— Exercise prompt —
Take the line that contains "Where should I" and each line after it to the end of the data below, and set them down exactly, omitting pictures.

— Records —
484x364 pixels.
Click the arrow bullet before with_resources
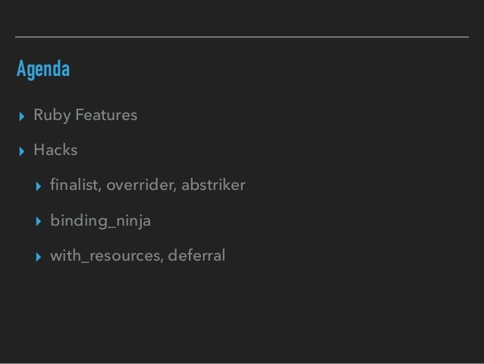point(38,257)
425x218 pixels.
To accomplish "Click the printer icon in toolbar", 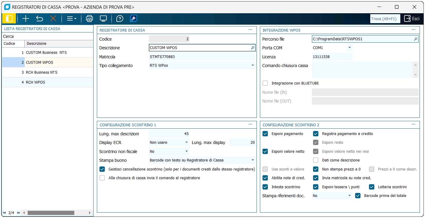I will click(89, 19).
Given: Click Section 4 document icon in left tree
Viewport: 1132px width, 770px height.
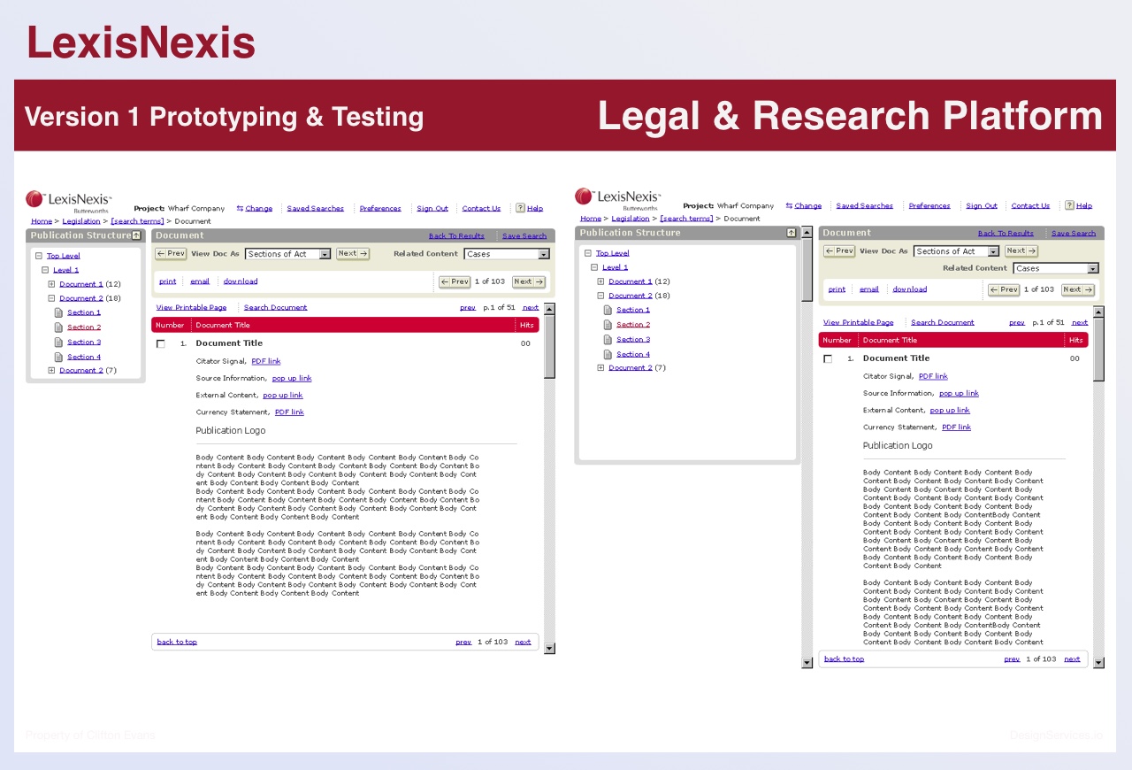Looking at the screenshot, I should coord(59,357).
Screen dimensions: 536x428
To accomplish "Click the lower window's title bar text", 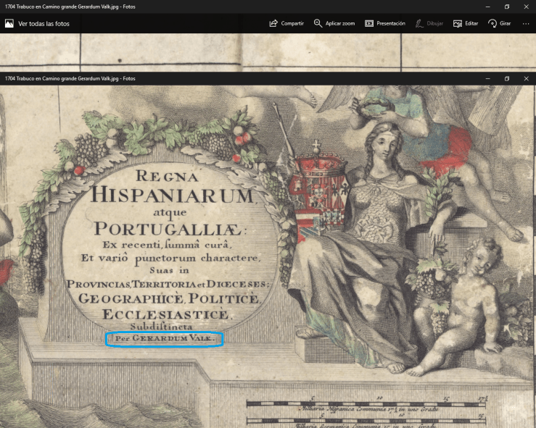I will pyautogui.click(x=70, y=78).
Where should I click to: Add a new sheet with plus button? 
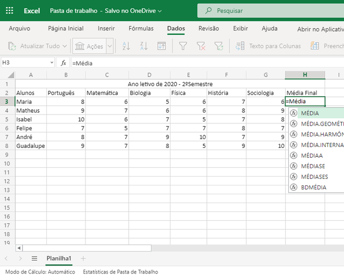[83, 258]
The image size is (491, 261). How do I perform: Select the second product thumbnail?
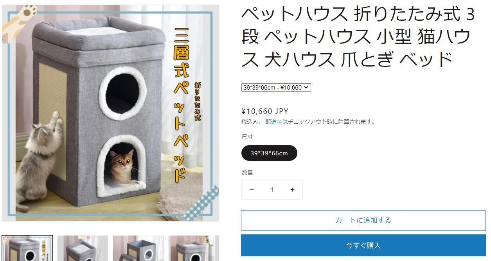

— Result of the task —
Where should I click to: Add a new sheet with plus button? 
[83, 258]
The image size is (491, 261). How do I perform: Select the second product thumbnail?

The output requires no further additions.